In the leading ease of Mausert v. Albany Builders’ Supply Company, 250 N. Y. 21, 164 N. E. 729, 730, it appeared that a teamster while driving his horses over a smooth pavement fell from his seat and was killed as the result of the wheels passing over his body. It was held that an award under the Workmen’s Compensation Law was proper. The court said that the position from which the teamster fell was due entirely to his employment and arose out of it, and, even assuming that the fall was caused by illness, compensation was nevertheless properly awarded; that, while a physical seizure unrelated to employment is not such an accident as is compensable, a fall thereby occasioned, with consequences which would not have occurred except for the employment, constitutes' an accident within the purview of the statute. O’Brien, J., speaking for the court, said: “It is the fall and the injury resulting from it that constitutes an accident within the purview of the statute. The cause may be disregarded and the inquiry limited to an investigation to disclose whether the fall, having occurred, bore with it such consequences as would not have occurred except for the employment. A teamster, suffering from heart disease, may sink upon a quantity of straw in the stable. He may be temporarily dazed and immediately recover, or he may die from cardiac syncope. Unless' his disease was caused by his employment, his death does not arise out of his employment. Another teamster, suffering from the same disease in á form not sufficiently severe to cause him to do more than to slide from his seat to the pavement, breaks his bones or is killed. Then his injury arises out of his employment. If he had not been driving his wagon and fallen to the street, he would not have been hurt.”

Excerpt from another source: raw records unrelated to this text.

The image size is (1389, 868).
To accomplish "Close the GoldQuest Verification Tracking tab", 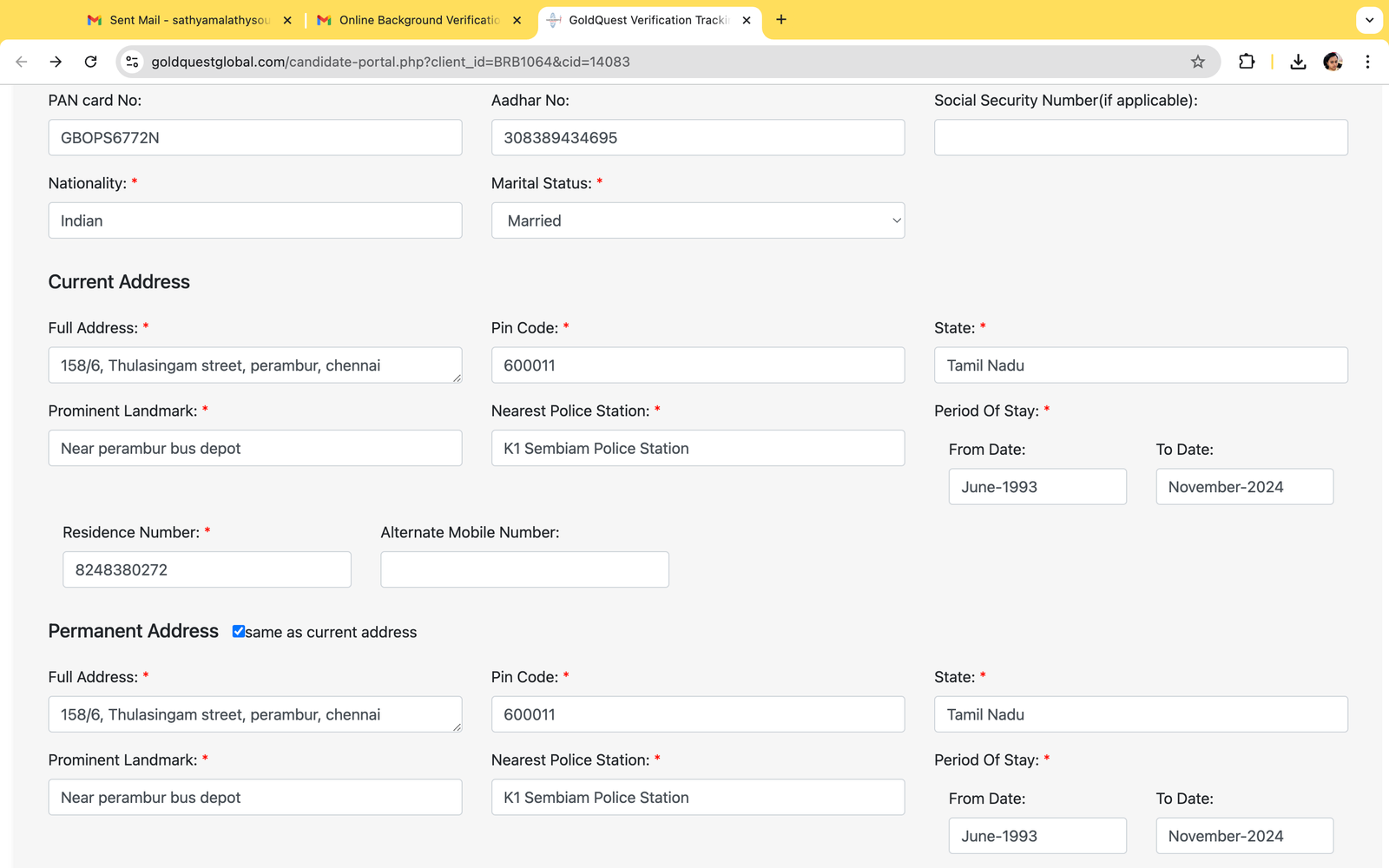I will pyautogui.click(x=747, y=20).
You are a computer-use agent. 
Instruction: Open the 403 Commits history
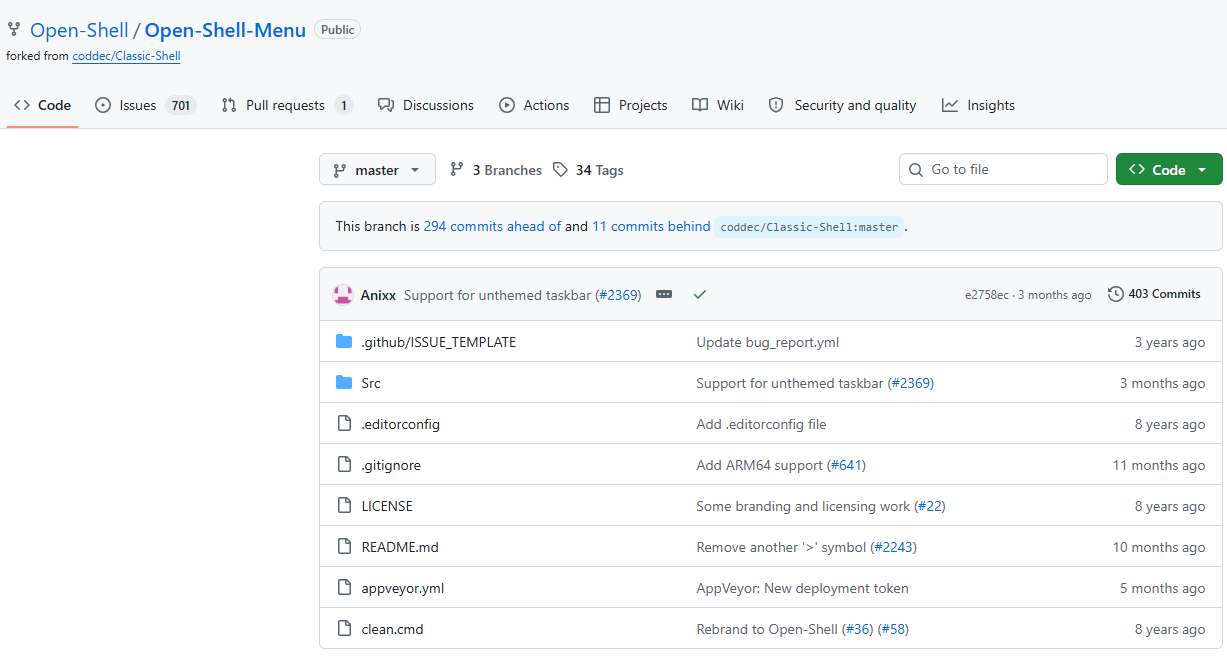tap(1154, 294)
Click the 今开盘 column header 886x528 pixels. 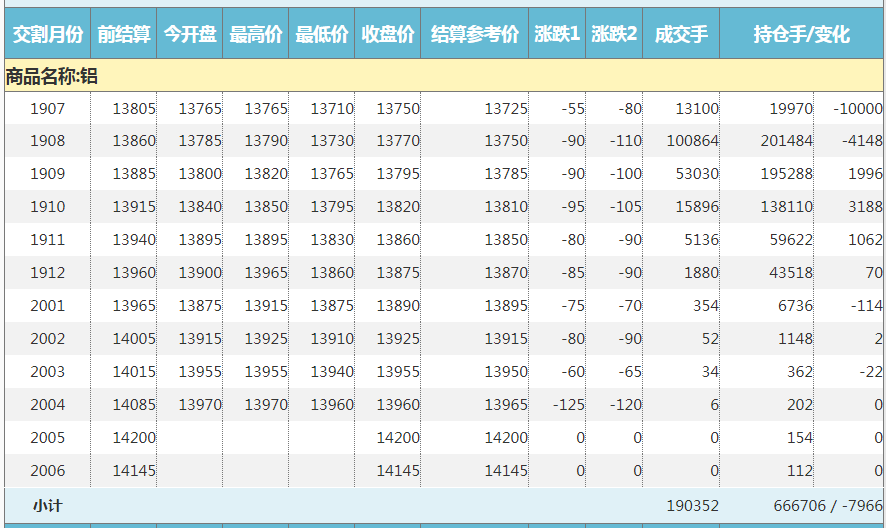tap(190, 35)
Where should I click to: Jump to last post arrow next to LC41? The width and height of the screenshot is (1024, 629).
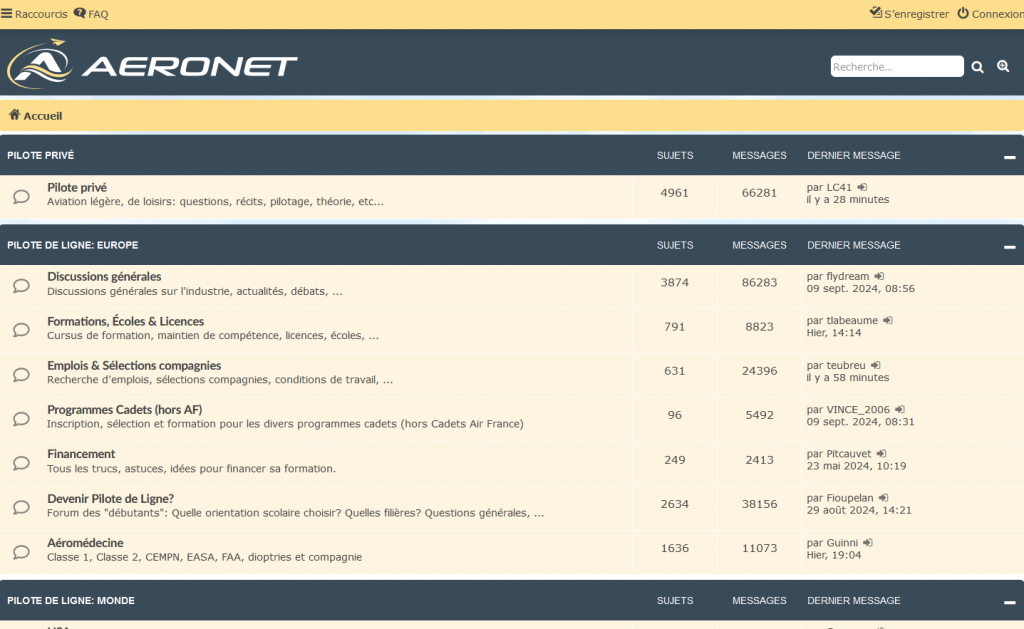pos(862,186)
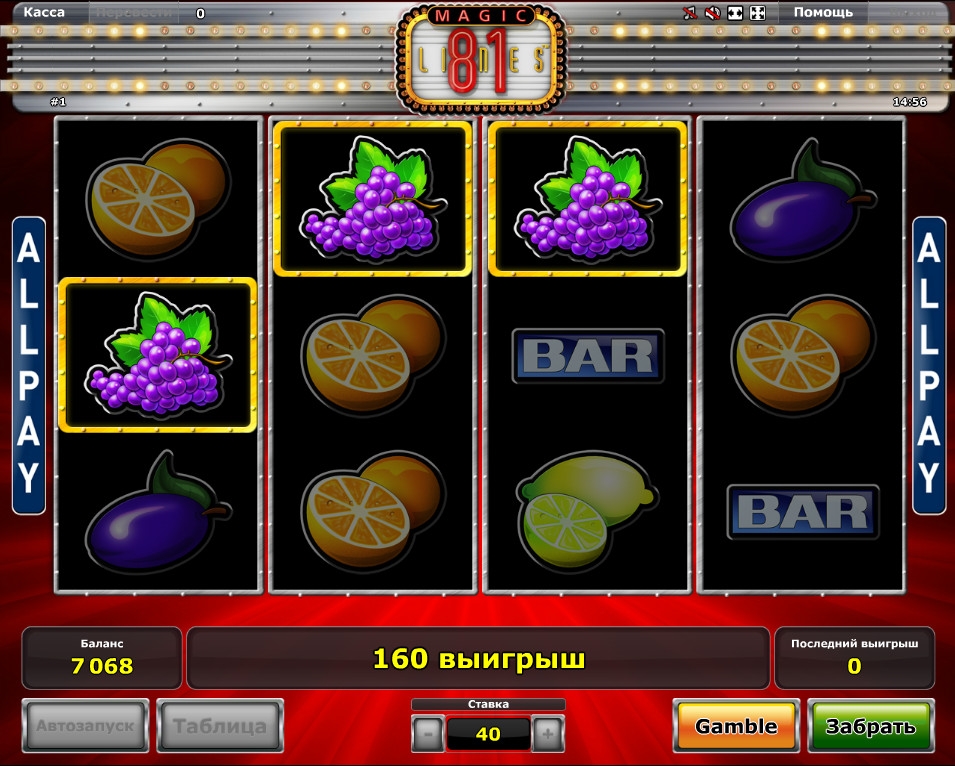The height and width of the screenshot is (766, 955).
Task: Click the plum symbol on first reel
Action: pos(158,511)
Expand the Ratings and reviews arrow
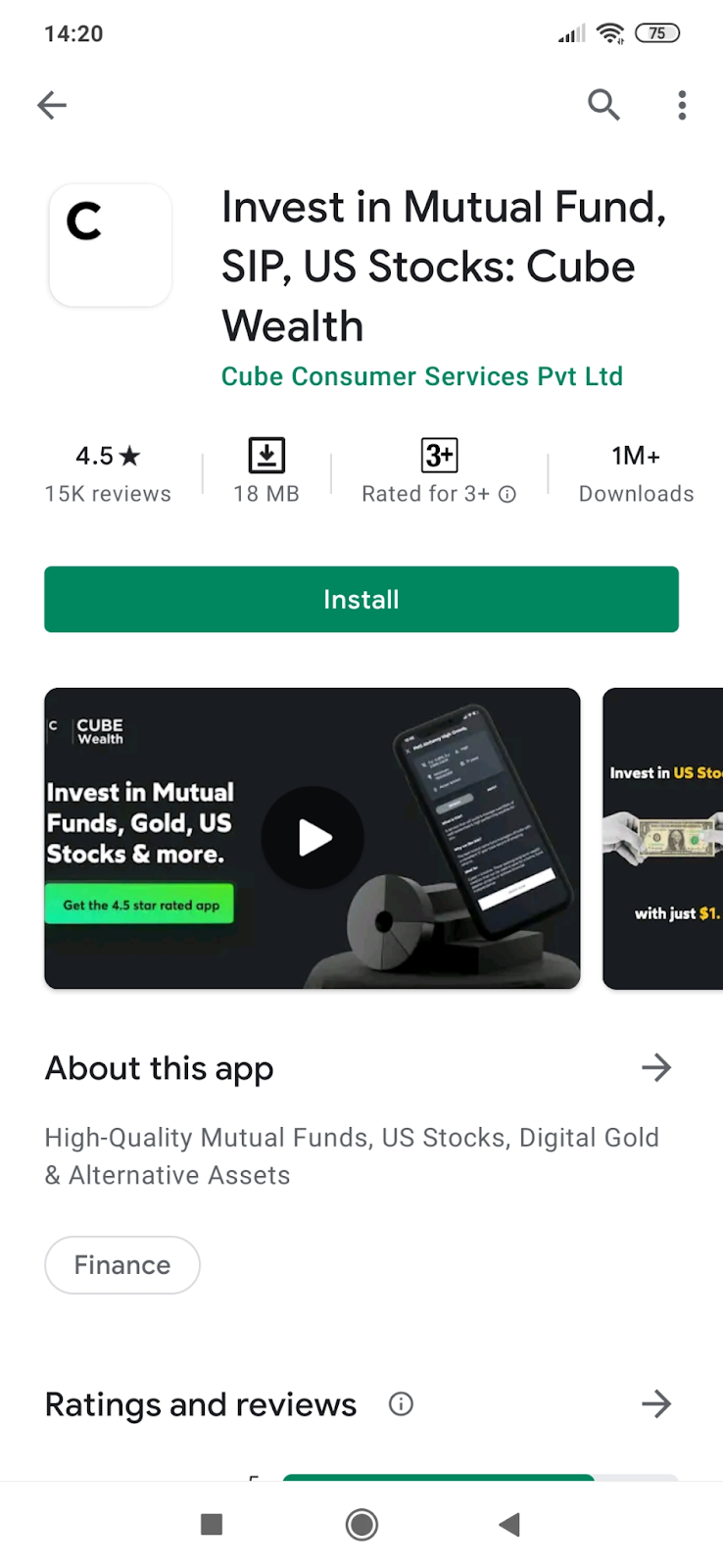Screen dimensions: 723x1568 pyautogui.click(x=656, y=1404)
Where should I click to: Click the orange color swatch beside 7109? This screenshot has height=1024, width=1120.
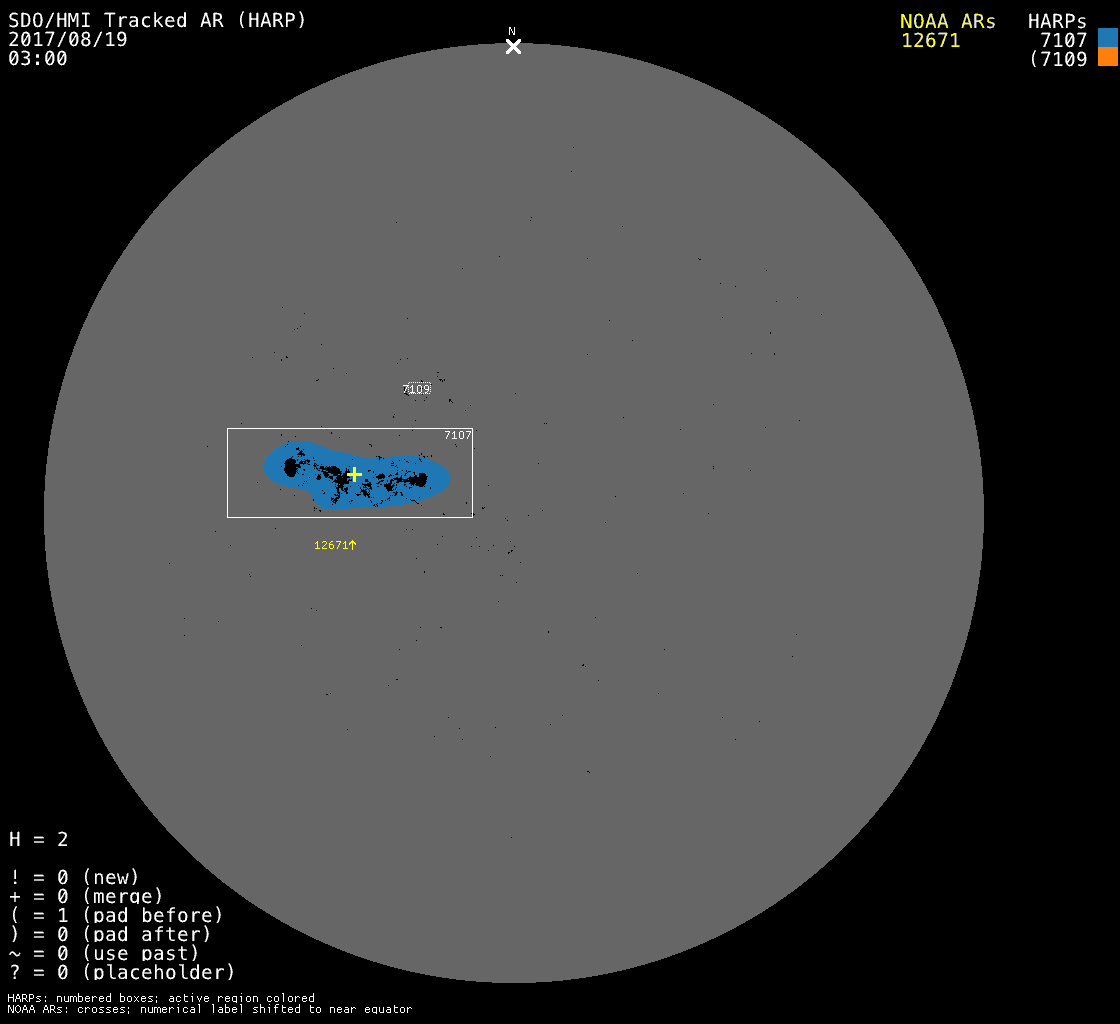pyautogui.click(x=1107, y=57)
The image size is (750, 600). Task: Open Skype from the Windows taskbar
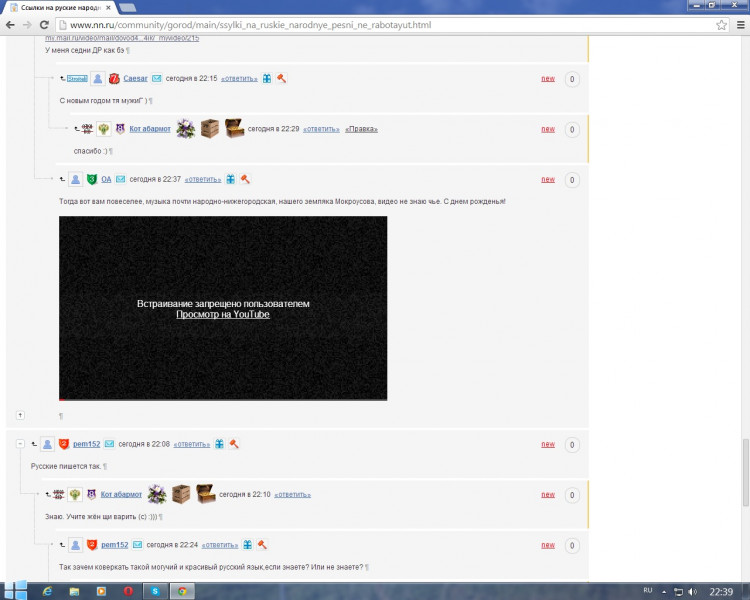[x=156, y=591]
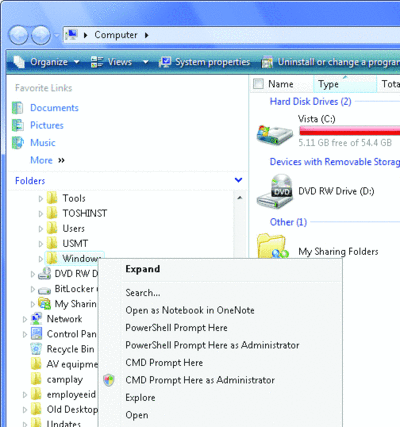Click the shield icon beside CMD Administrator
400x427 pixels.
[x=109, y=380]
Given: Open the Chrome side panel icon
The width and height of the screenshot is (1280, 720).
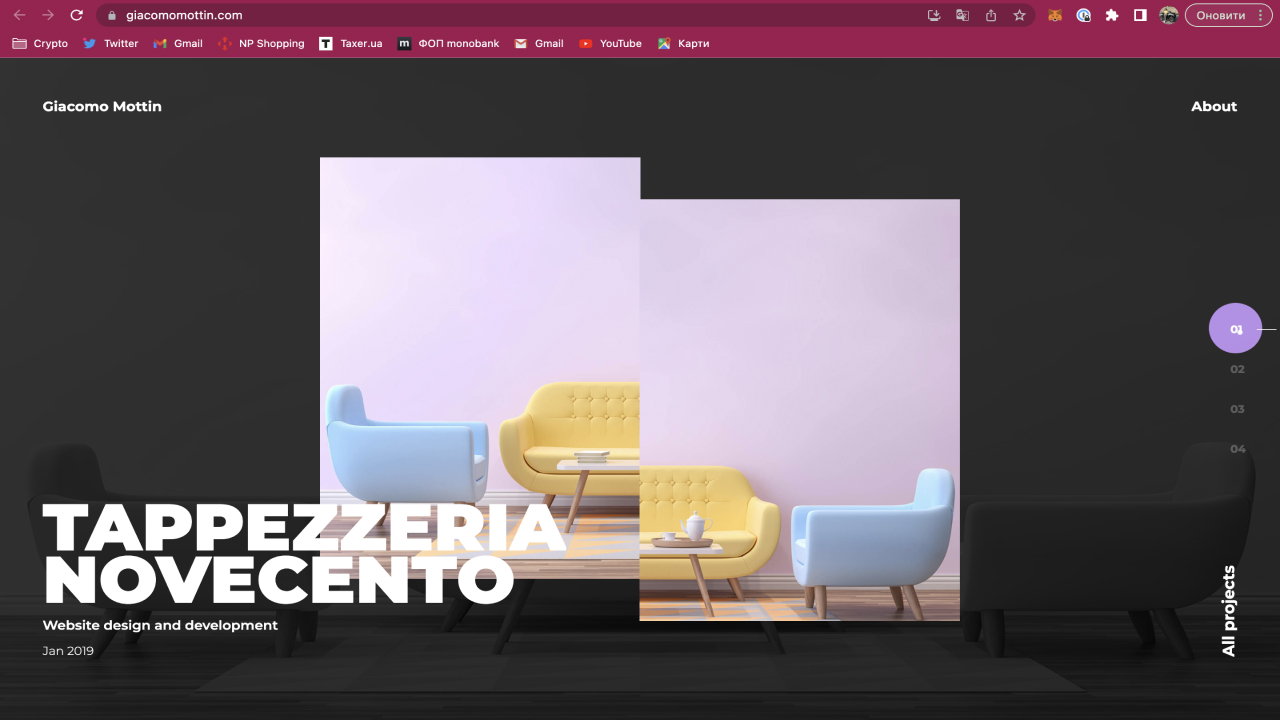Looking at the screenshot, I should coord(1138,15).
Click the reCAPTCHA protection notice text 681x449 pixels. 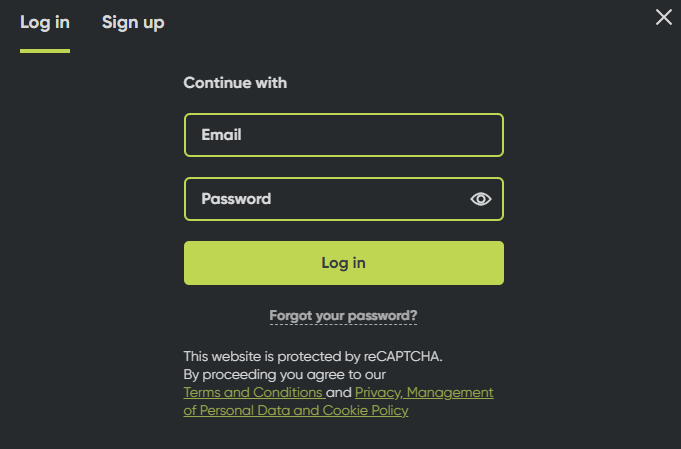pyautogui.click(x=313, y=357)
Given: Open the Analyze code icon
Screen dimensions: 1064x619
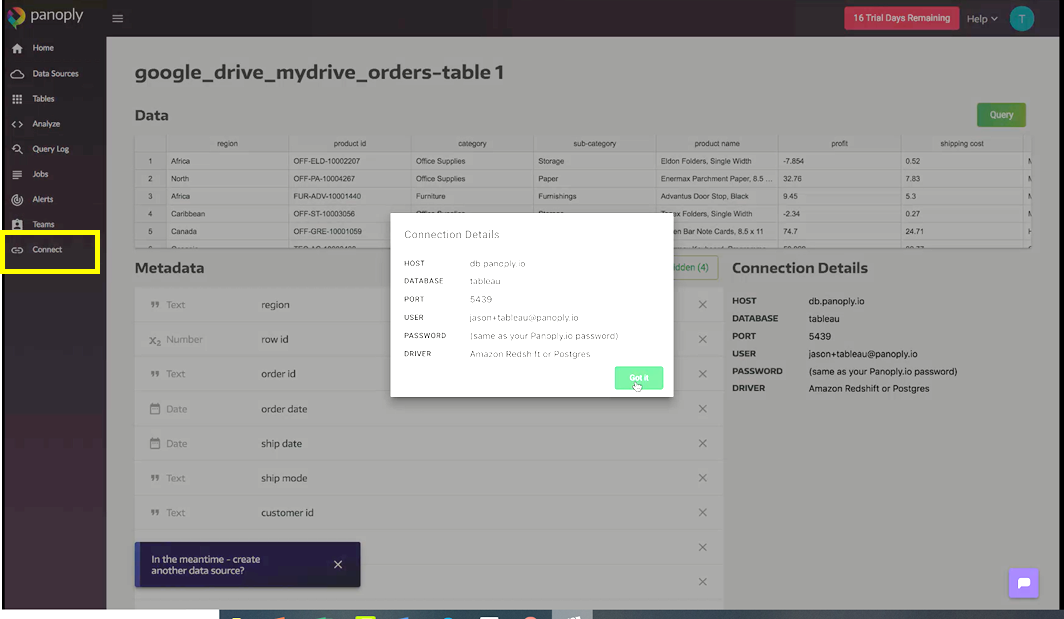Looking at the screenshot, I should coord(17,124).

• In Carroll v. What Cheer Stables Co., 38 R. I. 421, 96 A. 208, Ann. Cas. 1918B, 346, it appeared that a hack driver suffered from an attack of dizziness just before he fell from his hack, and this caused him to fall. The *471evidence showed that he suffered from hardening of the arteries and Bright’s disease. He was awarded compensation nevertheless under the statute for the injuries received from the fall. See, also, Rockford Hotel Co. v. Industrial Comm., 300 Ill. 87, 132 N. E. 759, 19 A. L. R. 80; where the accident resulted in part from epilepsy of the employee; Gonier v. Chase Companies, 97 Conn. 46, 115 A. 677, 19 A. L. R. 83; Cusick’s Case, 260 Mass. 421, 157 N. E. 596; Baltimore Dry Docks Co. v. Webster, 139 Md. 616, 116 A. 842; President and Directors of Georgetown College v. Lillie M. Stone and Robert J. Hoage, Deputy Commissioner, 61 App. D. C. 200, 59 F.(2d) 875.

The decision of the lower court is affirmed.